-- WHAT TO DO --
Switch "location" to "position" wherever it appears in the data, from the start through the line containing "y-tick-label: 10.24 is", and rewrite those lines with everything else unchanged and the pictures left out.

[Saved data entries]
━━━━━━━━

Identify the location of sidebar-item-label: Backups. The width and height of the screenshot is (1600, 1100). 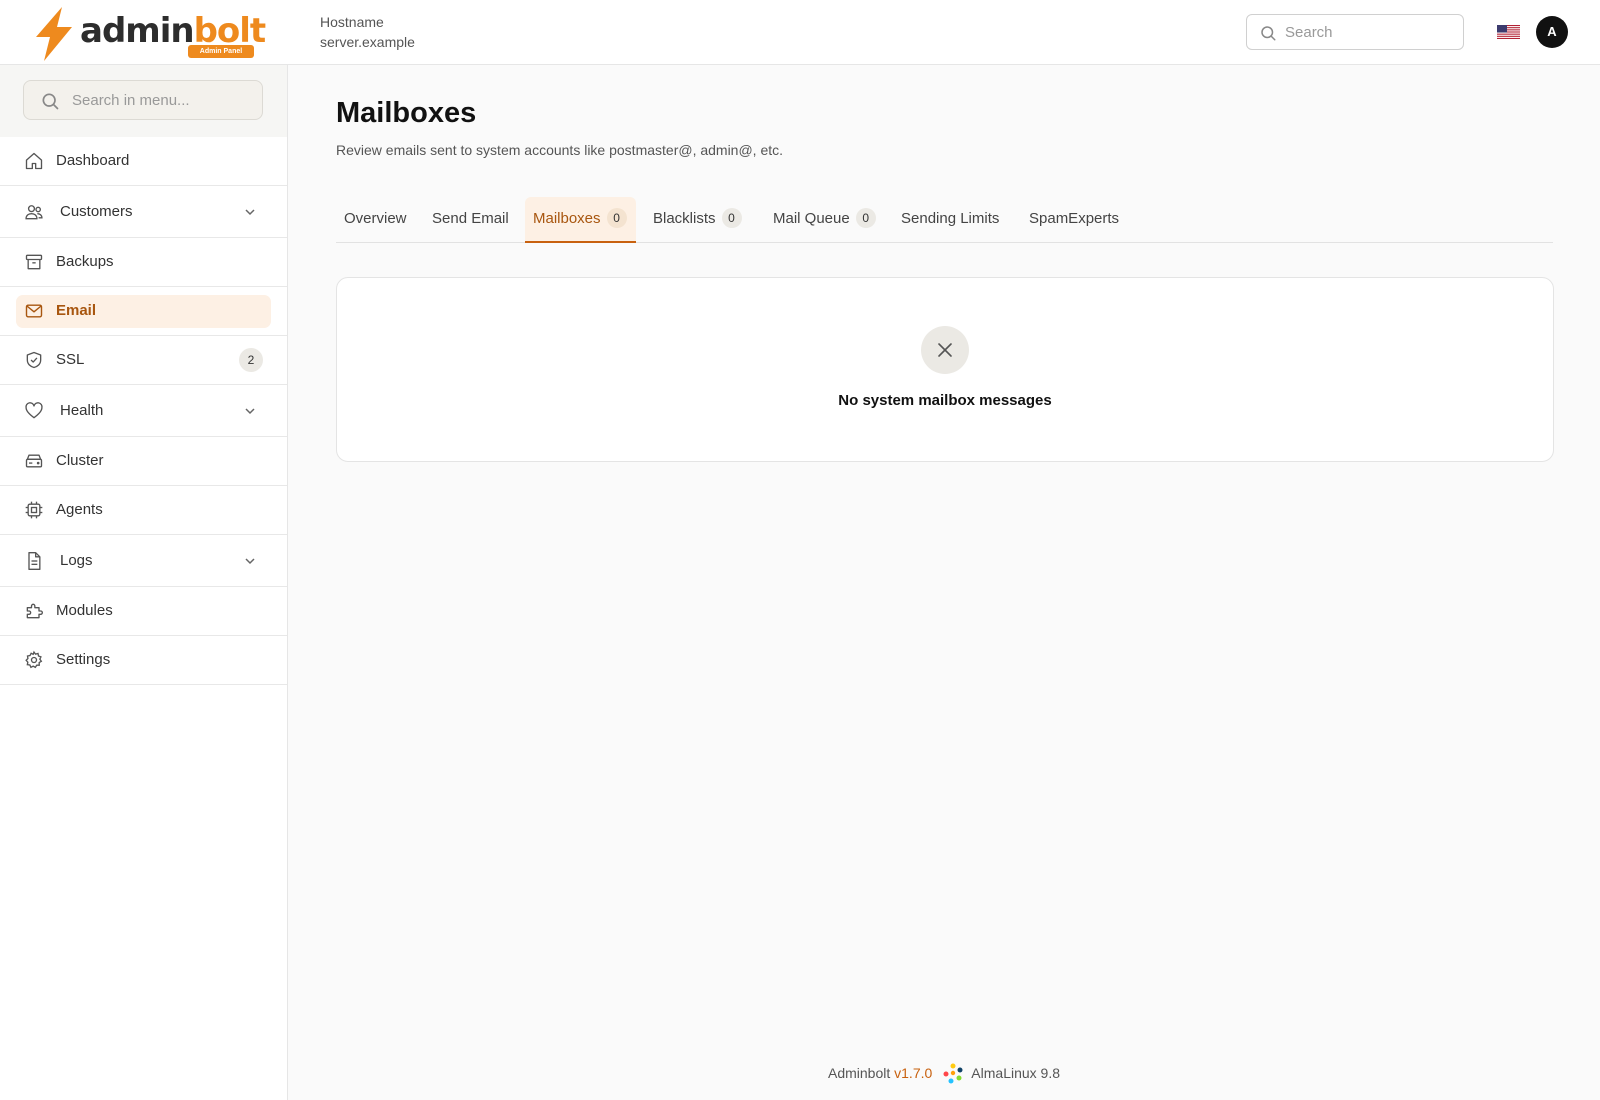
(85, 262).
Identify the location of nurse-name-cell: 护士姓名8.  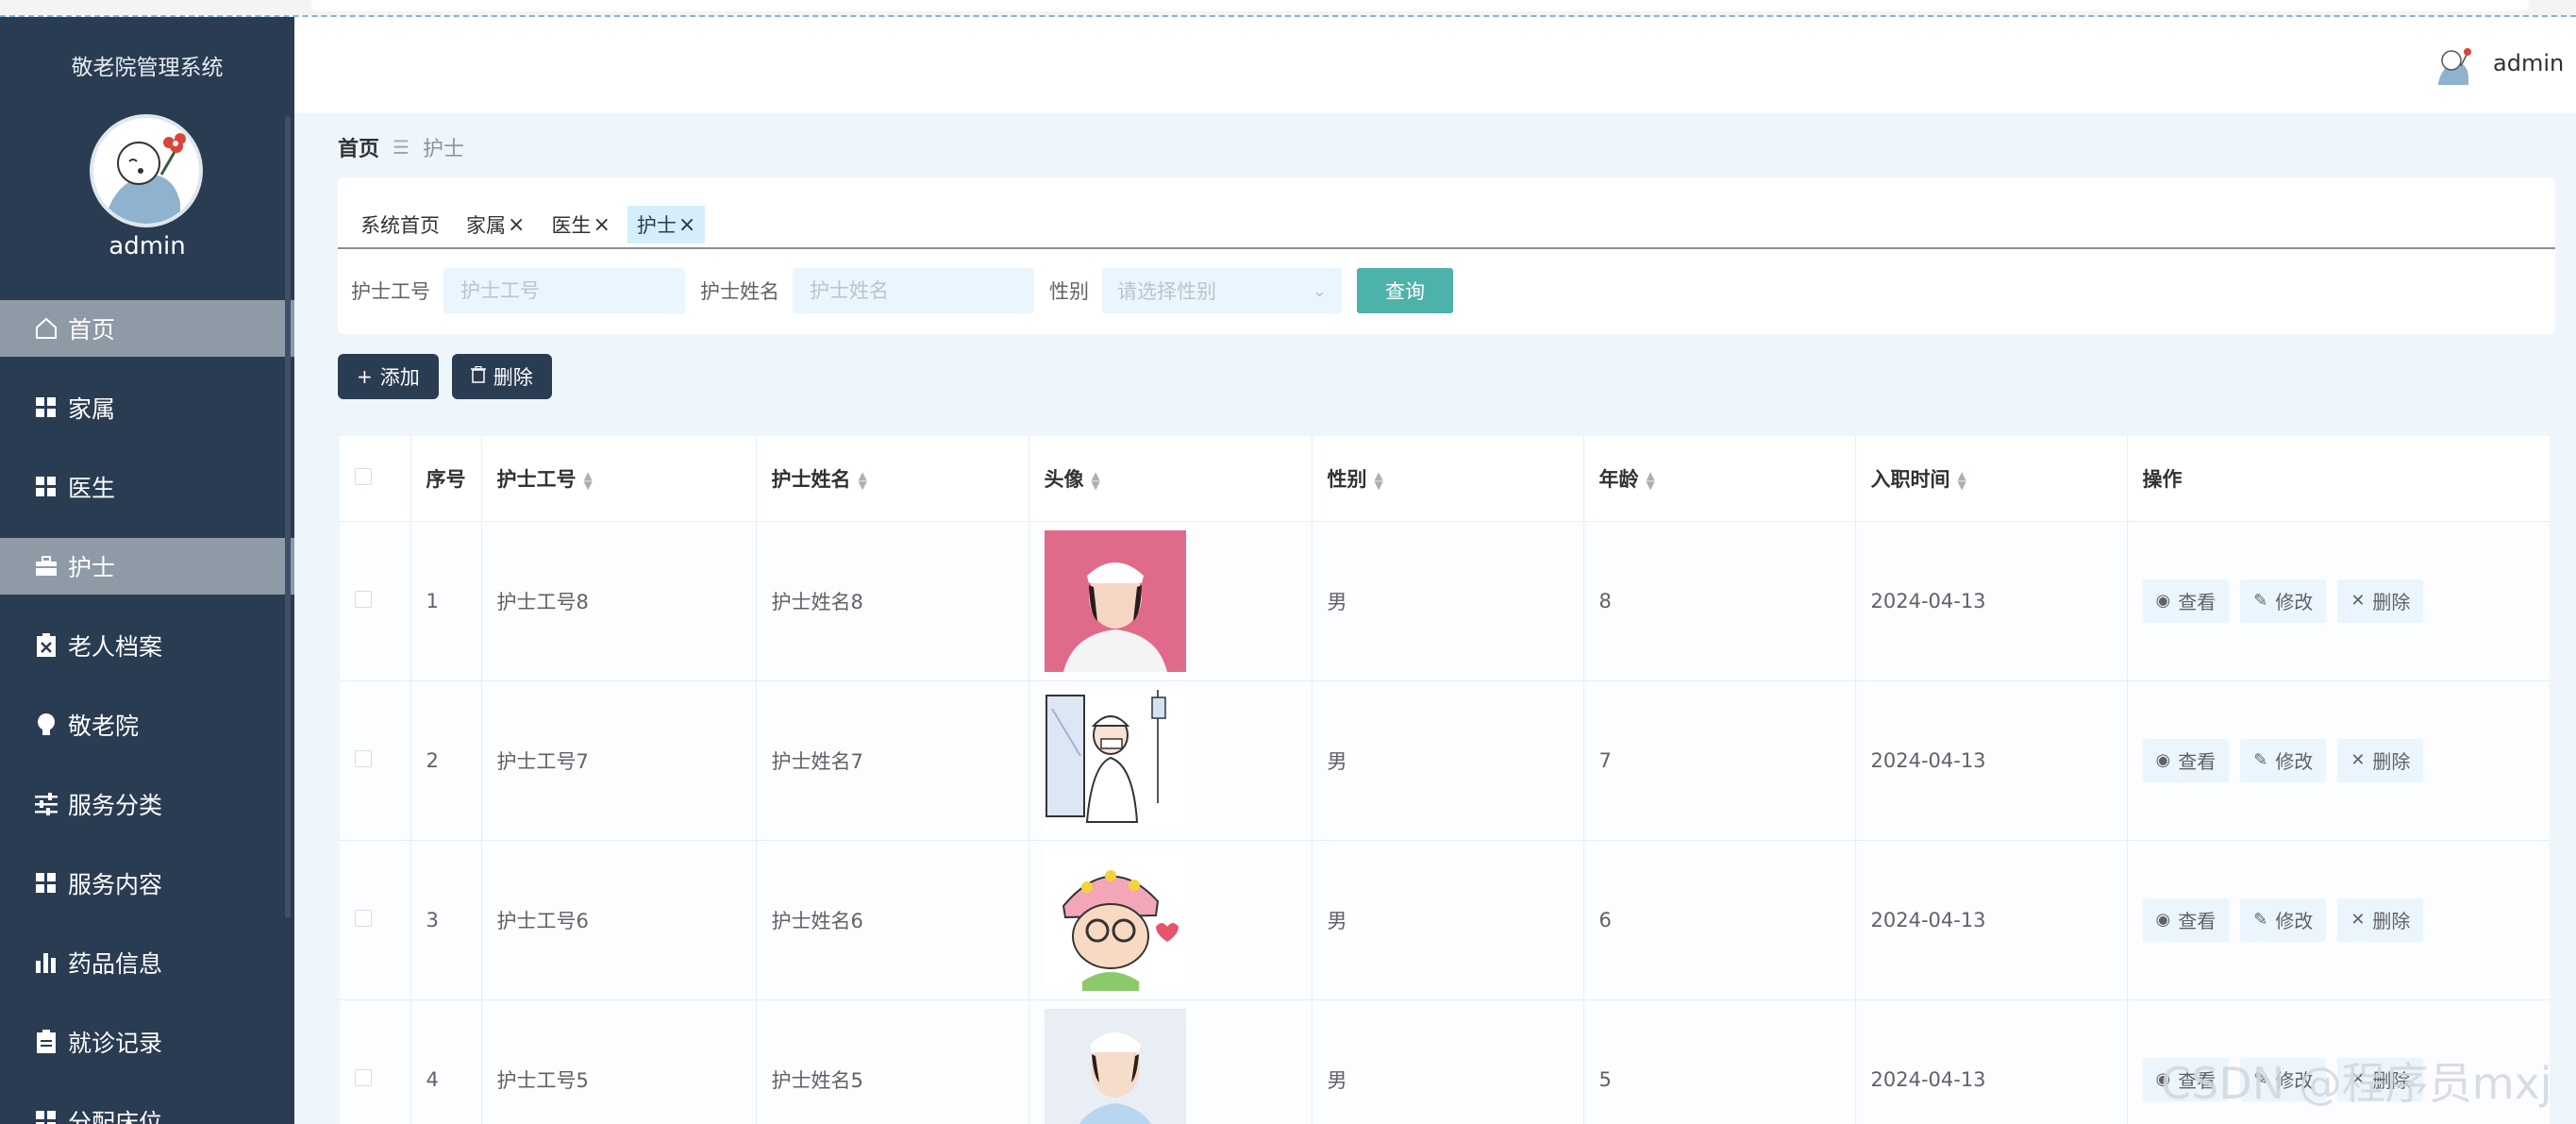
(892, 601).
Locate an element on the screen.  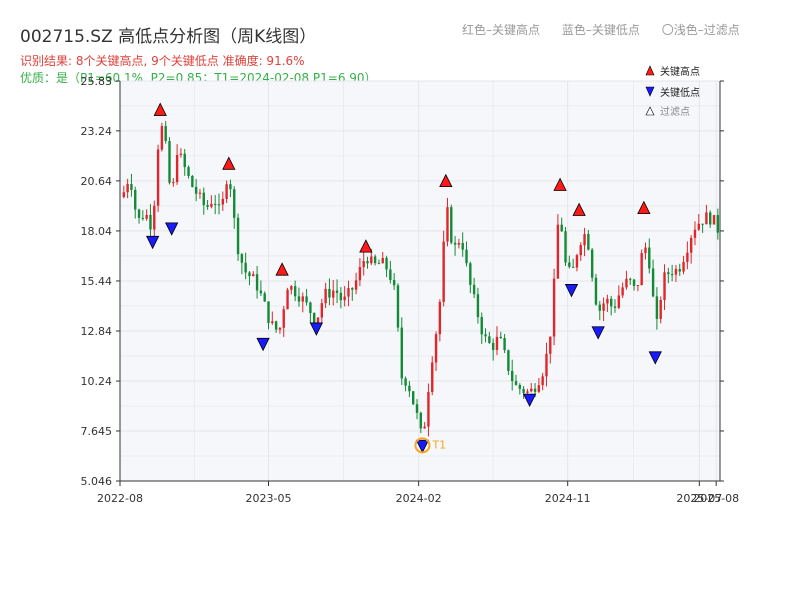
y-tick-label: 10.24 is located at coordinates (97, 382).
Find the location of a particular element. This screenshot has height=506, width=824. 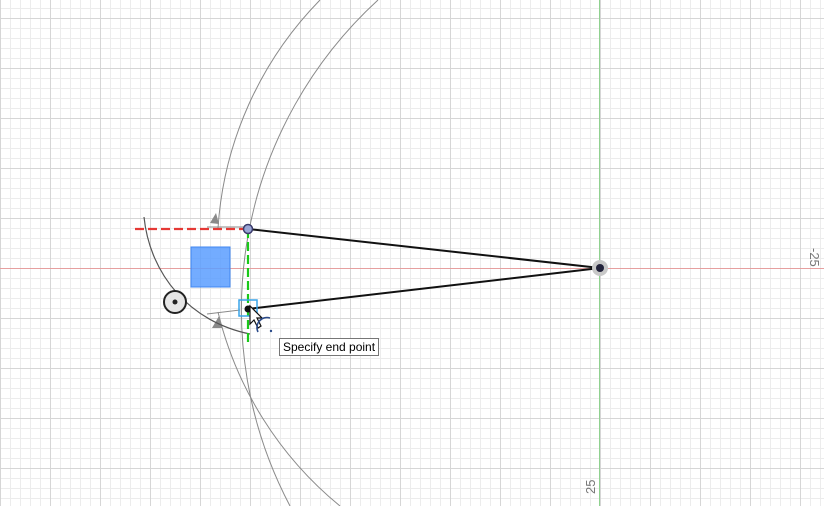

sketch-line-upper is located at coordinates (424, 248).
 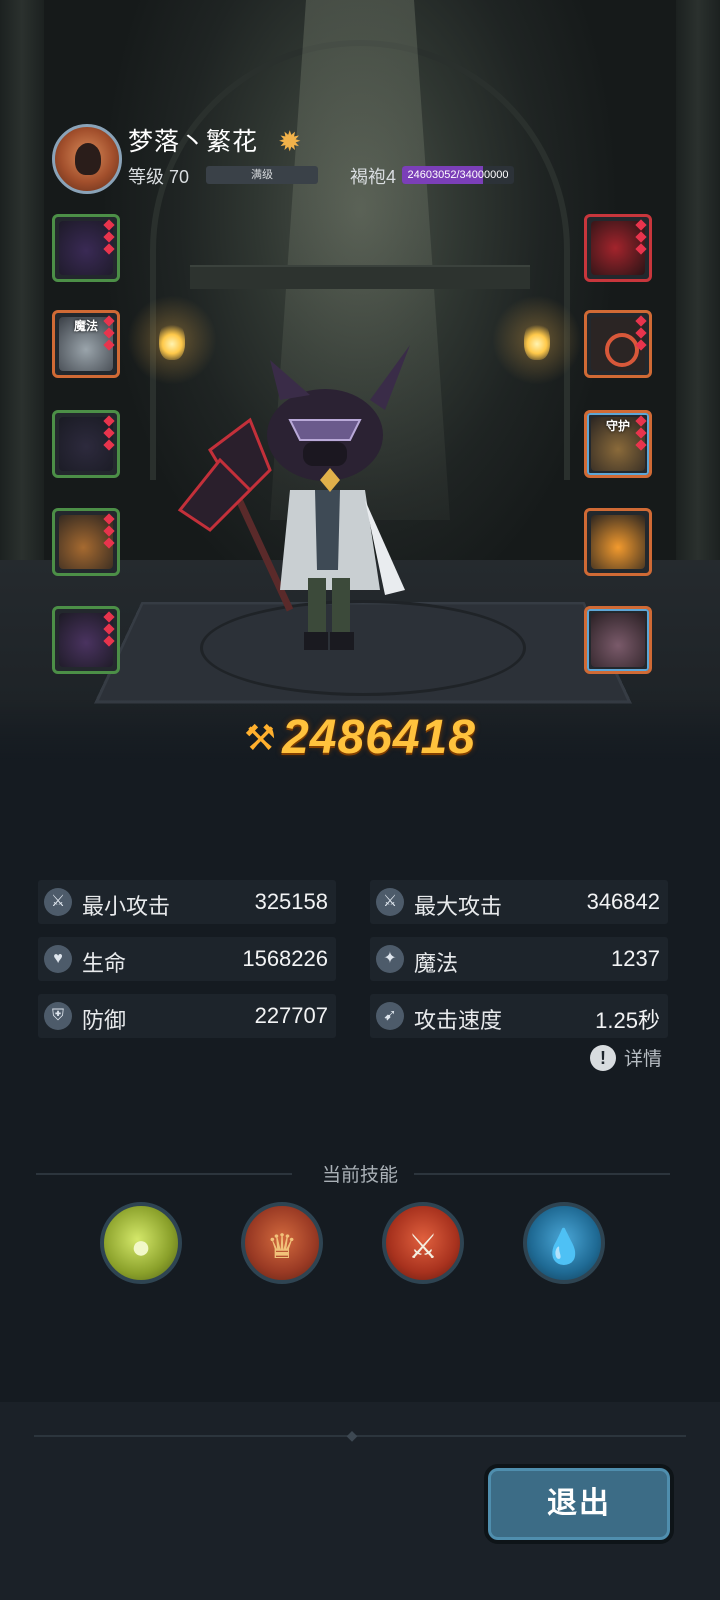 I want to click on stat-attack-speed: ➹ 攻击速度 1.25秒, so click(x=519, y=1016).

━━━━━━━━

-- ANSWER SECTION --
Identify the position of sidebar-item-label: Backups. The width and height of the screenshot is (1600, 1100). 
(85, 262).
Identify the position of nurse-name-cell: 护士姓名8.  
(892, 601).
Locate an element on the screen.  
y-tick-label: 10.24 is located at coordinates (97, 382).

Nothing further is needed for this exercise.